Stored data entries
==============================

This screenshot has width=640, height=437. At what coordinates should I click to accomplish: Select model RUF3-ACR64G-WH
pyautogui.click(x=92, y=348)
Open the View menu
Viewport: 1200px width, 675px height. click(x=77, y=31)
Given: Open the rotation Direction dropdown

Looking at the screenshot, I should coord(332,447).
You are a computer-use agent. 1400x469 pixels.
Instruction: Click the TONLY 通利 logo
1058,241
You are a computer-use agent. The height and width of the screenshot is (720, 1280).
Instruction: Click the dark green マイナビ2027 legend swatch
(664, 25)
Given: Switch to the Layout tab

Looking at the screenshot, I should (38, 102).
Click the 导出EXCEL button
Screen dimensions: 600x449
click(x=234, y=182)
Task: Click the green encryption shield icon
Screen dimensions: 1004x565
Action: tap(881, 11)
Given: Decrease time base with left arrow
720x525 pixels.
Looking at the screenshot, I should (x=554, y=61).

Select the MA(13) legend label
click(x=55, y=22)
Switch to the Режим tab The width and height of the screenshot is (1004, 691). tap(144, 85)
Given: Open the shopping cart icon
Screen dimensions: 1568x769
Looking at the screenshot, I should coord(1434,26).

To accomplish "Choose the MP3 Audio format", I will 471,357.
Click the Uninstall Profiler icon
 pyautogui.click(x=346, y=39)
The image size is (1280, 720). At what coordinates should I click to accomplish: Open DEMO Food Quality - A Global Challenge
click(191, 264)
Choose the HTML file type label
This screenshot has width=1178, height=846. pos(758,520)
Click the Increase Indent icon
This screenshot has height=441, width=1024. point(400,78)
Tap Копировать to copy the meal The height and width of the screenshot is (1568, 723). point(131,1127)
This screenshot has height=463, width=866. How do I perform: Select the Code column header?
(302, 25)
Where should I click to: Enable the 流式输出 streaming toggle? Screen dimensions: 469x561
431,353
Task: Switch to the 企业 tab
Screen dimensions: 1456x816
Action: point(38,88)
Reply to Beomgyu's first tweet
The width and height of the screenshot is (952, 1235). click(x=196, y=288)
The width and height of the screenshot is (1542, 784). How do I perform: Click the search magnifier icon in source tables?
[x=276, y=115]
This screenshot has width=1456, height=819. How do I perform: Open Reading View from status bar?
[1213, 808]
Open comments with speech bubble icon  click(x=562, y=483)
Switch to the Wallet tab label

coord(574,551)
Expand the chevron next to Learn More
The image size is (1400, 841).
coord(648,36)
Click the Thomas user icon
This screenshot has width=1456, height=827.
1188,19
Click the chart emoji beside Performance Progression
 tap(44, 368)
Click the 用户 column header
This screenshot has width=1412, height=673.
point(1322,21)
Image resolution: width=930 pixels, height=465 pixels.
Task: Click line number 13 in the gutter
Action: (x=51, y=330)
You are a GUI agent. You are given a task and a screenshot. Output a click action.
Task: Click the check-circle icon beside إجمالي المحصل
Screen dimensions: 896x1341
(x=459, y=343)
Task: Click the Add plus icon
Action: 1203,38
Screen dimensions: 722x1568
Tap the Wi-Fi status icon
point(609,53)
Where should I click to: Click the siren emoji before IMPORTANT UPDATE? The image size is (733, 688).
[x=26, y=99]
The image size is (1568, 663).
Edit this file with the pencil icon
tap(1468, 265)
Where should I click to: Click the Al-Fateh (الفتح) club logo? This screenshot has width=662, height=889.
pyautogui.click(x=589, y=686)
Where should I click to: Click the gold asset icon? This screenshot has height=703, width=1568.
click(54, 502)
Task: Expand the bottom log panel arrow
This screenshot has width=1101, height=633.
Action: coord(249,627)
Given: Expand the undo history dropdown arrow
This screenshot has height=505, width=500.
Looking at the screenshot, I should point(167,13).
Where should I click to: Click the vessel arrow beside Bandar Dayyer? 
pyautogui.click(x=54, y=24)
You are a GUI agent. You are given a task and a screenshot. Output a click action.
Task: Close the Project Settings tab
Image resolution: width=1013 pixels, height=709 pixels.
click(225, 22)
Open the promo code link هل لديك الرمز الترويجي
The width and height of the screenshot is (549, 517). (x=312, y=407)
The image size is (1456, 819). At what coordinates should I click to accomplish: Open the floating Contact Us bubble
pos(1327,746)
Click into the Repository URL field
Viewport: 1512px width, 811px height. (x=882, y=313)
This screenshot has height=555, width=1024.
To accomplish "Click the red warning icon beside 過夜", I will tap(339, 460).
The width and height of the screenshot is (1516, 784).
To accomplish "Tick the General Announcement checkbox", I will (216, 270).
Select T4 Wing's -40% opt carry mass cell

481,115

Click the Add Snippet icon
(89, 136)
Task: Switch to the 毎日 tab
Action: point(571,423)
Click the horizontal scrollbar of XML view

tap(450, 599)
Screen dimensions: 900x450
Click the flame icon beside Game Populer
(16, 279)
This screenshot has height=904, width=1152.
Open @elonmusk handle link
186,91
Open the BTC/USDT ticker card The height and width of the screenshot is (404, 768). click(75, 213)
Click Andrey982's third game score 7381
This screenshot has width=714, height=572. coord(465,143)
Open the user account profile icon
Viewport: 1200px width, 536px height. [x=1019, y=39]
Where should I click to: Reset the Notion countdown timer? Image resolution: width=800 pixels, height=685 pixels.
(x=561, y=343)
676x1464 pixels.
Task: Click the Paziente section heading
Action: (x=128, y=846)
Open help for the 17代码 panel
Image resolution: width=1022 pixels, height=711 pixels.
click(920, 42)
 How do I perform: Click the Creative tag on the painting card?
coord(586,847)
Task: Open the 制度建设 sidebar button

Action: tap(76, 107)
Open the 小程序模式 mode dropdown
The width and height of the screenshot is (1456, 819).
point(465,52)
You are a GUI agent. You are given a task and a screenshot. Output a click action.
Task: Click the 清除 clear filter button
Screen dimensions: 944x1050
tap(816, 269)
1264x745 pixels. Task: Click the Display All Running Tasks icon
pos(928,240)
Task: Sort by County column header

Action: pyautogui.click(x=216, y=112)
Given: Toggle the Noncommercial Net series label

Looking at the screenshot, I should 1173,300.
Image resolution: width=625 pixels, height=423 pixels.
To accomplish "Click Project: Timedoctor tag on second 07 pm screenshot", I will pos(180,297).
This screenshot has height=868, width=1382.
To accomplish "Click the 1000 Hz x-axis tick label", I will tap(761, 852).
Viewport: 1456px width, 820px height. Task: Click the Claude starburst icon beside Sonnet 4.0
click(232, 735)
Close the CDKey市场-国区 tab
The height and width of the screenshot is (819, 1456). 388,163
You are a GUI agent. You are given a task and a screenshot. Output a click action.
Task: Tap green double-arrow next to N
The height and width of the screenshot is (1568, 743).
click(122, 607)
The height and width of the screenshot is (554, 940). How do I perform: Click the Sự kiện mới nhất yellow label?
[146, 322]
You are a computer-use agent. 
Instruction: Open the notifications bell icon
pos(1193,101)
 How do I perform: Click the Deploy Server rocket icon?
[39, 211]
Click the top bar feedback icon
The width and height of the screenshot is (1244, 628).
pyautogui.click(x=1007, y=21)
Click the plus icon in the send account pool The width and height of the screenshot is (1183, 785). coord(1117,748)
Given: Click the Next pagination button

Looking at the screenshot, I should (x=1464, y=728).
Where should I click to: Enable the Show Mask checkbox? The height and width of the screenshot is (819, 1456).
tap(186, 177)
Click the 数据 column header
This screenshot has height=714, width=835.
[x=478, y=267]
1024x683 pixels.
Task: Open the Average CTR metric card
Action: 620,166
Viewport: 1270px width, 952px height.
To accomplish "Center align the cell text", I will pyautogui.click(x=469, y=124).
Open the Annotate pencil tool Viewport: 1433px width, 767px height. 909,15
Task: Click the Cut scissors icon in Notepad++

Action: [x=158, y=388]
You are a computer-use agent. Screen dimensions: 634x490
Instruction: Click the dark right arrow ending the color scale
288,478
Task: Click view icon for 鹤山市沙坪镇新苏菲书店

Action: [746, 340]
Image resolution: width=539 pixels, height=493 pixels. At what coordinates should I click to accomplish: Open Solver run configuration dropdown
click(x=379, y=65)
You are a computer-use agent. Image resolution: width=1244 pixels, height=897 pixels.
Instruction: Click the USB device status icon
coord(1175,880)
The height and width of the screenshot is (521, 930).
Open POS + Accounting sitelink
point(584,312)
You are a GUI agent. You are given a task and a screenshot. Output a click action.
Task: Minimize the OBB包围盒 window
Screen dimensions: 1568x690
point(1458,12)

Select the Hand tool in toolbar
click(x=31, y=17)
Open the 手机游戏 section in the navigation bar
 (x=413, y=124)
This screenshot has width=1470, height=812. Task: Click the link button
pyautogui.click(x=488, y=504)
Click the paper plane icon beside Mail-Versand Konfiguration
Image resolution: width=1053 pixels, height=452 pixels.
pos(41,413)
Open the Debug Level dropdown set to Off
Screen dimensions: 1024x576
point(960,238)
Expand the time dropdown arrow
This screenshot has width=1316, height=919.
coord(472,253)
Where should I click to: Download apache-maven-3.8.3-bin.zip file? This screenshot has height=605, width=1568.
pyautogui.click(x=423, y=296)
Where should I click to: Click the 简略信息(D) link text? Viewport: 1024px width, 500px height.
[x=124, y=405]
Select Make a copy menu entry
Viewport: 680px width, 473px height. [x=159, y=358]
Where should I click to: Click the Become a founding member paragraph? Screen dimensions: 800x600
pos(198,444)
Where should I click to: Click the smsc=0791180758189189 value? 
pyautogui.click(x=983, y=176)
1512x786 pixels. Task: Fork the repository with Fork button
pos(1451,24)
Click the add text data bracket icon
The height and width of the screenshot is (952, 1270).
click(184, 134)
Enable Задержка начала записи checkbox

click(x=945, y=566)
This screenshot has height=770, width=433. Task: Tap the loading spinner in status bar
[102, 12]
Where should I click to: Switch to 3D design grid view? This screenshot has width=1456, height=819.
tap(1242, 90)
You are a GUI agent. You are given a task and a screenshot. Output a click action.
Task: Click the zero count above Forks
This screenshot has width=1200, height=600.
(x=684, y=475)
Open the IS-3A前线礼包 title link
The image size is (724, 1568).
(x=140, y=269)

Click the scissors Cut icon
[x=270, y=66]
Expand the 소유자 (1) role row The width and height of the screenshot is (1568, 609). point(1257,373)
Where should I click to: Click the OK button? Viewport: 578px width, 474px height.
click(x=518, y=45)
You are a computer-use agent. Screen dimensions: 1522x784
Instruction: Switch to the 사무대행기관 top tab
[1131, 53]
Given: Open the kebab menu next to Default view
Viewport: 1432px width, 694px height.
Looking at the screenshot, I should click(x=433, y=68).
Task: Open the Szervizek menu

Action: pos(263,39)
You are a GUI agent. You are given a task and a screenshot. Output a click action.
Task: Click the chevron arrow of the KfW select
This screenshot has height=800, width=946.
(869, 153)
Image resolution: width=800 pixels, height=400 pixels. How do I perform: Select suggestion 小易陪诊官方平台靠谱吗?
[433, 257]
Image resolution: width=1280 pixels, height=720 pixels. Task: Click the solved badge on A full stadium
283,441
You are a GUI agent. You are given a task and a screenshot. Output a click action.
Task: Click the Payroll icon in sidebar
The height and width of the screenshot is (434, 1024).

==============================

[Task details]
Duplicate the rows above without any change, starting at the line that contains "The width and height of the screenshot is (1542, 784)." and ending at the line that contains "Looking at the screenshot, I should point(167,13).".

[Solution to this problem]
The width and height of the screenshot is (1542, 784). How do I perform: Click the search magnifier icon in source tables?
[x=276, y=115]
This screenshot has width=1456, height=819. How do I perform: Open Reading View from status bar?
[1213, 808]
Open comments with speech bubble icon  click(x=562, y=483)
Switch to the Wallet tab label

coord(574,551)
Expand the chevron next to Learn More
The image size is (1400, 841).
coord(648,36)
Click the Thomas user icon
This screenshot has width=1456, height=827.
1188,19
Click the chart emoji beside Performance Progression
 tap(44, 368)
Click the 用户 column header
This screenshot has width=1412, height=673.
point(1322,21)
Image resolution: width=930 pixels, height=465 pixels.
Task: Click line number 13 in the gutter
Action: (x=51, y=330)
You are a GUI agent. You are given a task and a screenshot. Output a click action.
Task: Click the check-circle icon beside إجمالي المحصل
Screen dimensions: 896x1341
(x=459, y=343)
Task: Click the Add plus icon
Action: 1203,38
Screen dimensions: 722x1568
Tap the Wi-Fi status icon
point(609,53)
Where should I click to: Click the siren emoji before IMPORTANT UPDATE? The image size is (733, 688).
[x=26, y=99]
The image size is (1568, 663).
Edit this file with the pencil icon
tap(1468, 265)
Where should I click to: Click the Al-Fateh (الفتح) club logo? This screenshot has width=662, height=889.
pyautogui.click(x=589, y=686)
Where should I click to: Click the gold asset icon? This screenshot has height=703, width=1568.
click(54, 502)
Task: Expand the bottom log panel arrow
This screenshot has width=1101, height=633.
Action: coord(249,627)
Given: Expand the undo history dropdown arrow
This screenshot has height=505, width=500.
Looking at the screenshot, I should point(167,13).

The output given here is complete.